First Person
NIGHT TRAIN THE THROWBACK ROMANCE AND INTRIGUE OF LONG JOURNEYS BY RAIL.
BY JEN ROSE SMITH ILLUSTRATIONS BY COOKIE MOON
EARS AGO, ON A NIGHT TRAIN FROM BANGKOK, I WATCHED a full moon rise over bristling rice fields. I was traveling toward Vientiane, a city of gilded stupas and crumbling French architecture at the edge of the Mekong River. My porcelain teacup trembled as the car swayed over the rails. Though it was late, and the steward had already made up my white-curtained bed, I lingered between cars to savor the night air. When the train flashed across a narrow stream, I saw a fishing boat below me, nosing away into darkness. I could have flown. Like every traveler, I wish for more time to explore each place I go, and it’s tempting to book a quick flight and subtract hours – or even days – in transit. But an overnight train suspends that impulse to hurry on.
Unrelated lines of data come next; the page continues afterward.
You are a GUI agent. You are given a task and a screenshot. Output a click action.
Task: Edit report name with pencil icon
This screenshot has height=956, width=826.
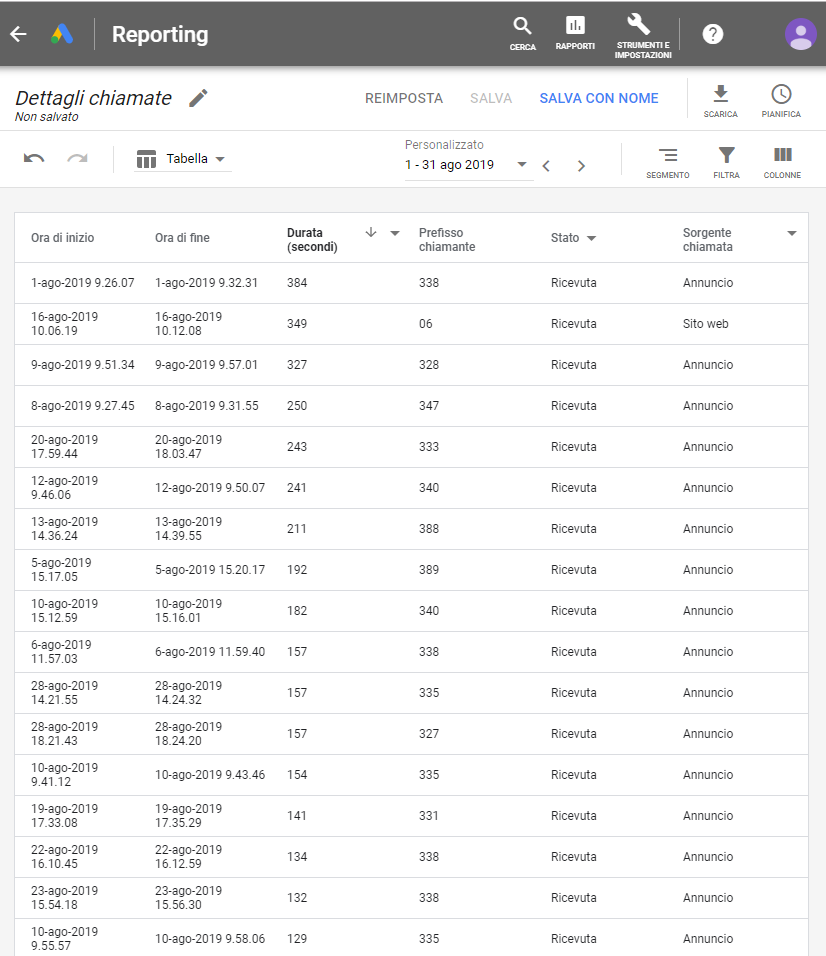[x=198, y=98]
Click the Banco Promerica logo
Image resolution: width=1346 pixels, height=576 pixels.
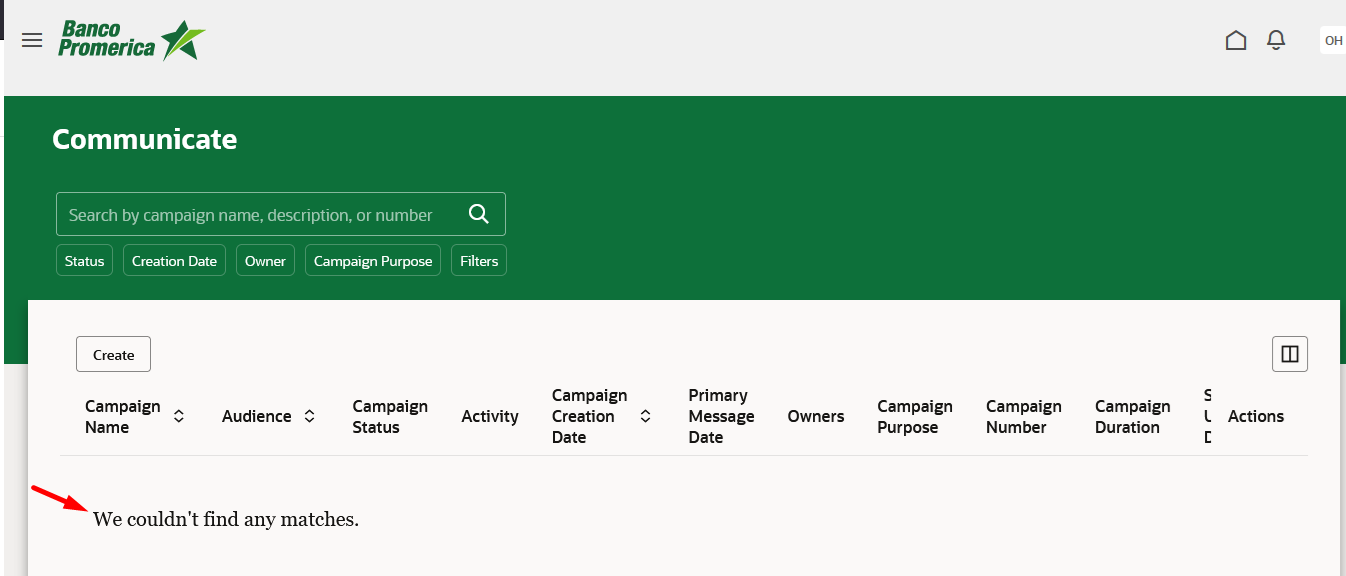coord(132,40)
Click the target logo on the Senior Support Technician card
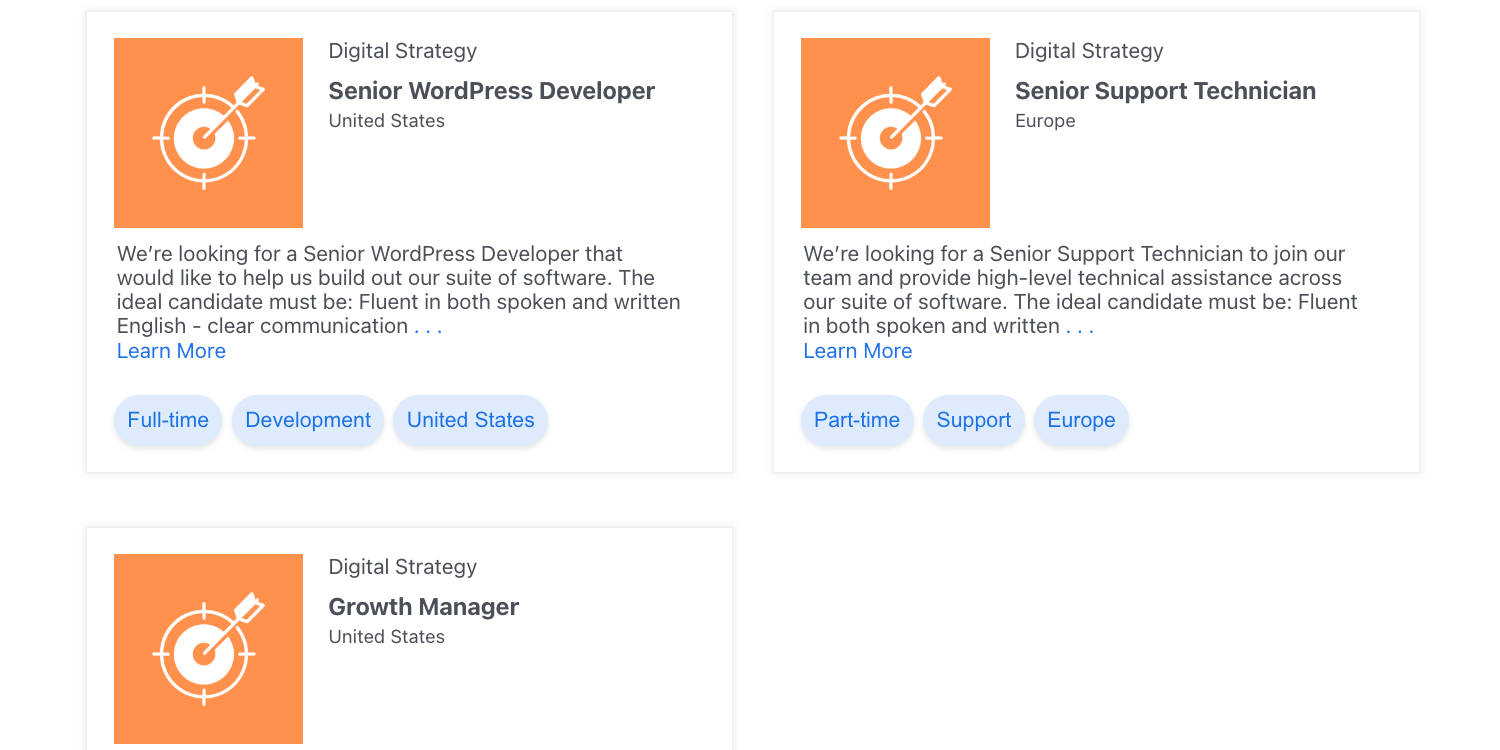This screenshot has width=1500, height=750. (895, 133)
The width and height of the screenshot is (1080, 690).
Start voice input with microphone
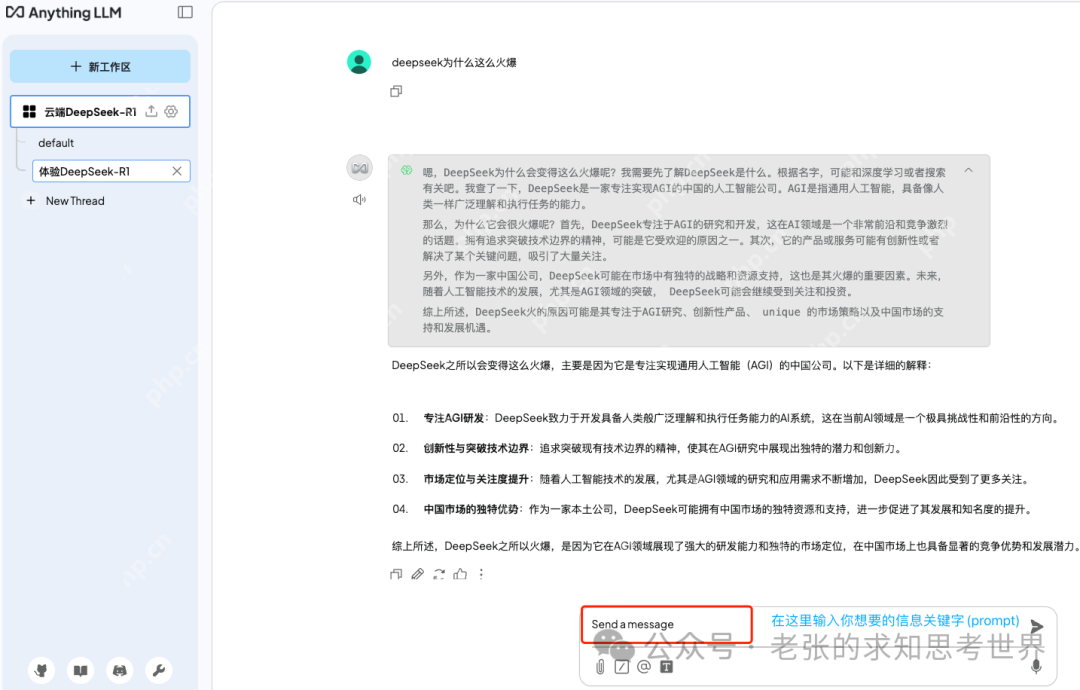coord(1036,666)
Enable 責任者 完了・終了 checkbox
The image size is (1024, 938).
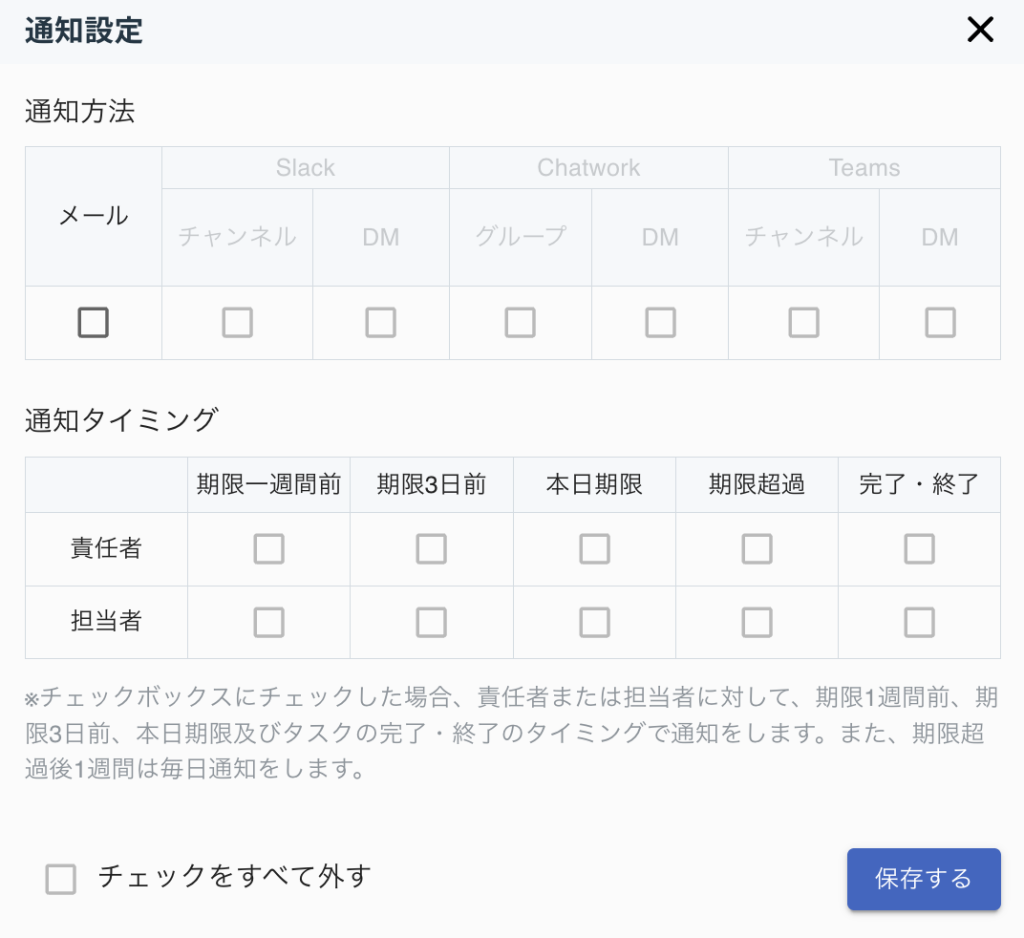[x=919, y=549]
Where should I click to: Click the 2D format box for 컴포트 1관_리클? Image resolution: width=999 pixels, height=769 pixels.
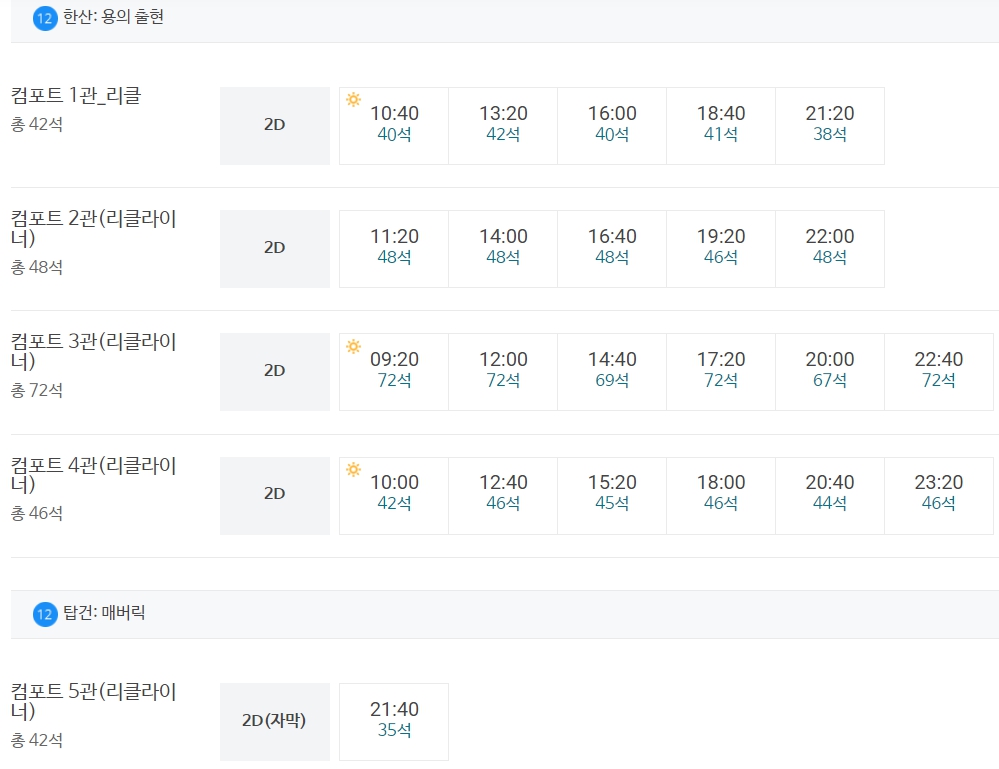coord(275,126)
Once on board, the urgency dissolves. And spending the night on rails turns the journey itself into a thrilling destination, one with rituals and pleasures that I yearn to revisit. So when the midnight line glides by my house, I wake dreaming of faraway places, of reading paper timetables in the cozy solitude of my compartment. Sleeping in a private berth rouses sensations nearly forgotten: Trains have an ambling, back-and-forth sway gentle as a cradle. For breakfast, I wish for nothing more than an unknown place spooling past the dining car window. That first early-morning glimpse beyond the curtains reminds me of the French concept of dépaysement – literally to be “out-of-country” – which captures the exquisite disorientation of finding oneself surrounded by the unfamiliar. Air travel affords scant time to savor that sensation. It’s just a quick hop by air from Vienna to Venice, for example, an hour of flight time that takes you from stolid Habsburg palaces to canalside cafes. The two cities may as well be on different continents, the places in between blank as an unfinished map.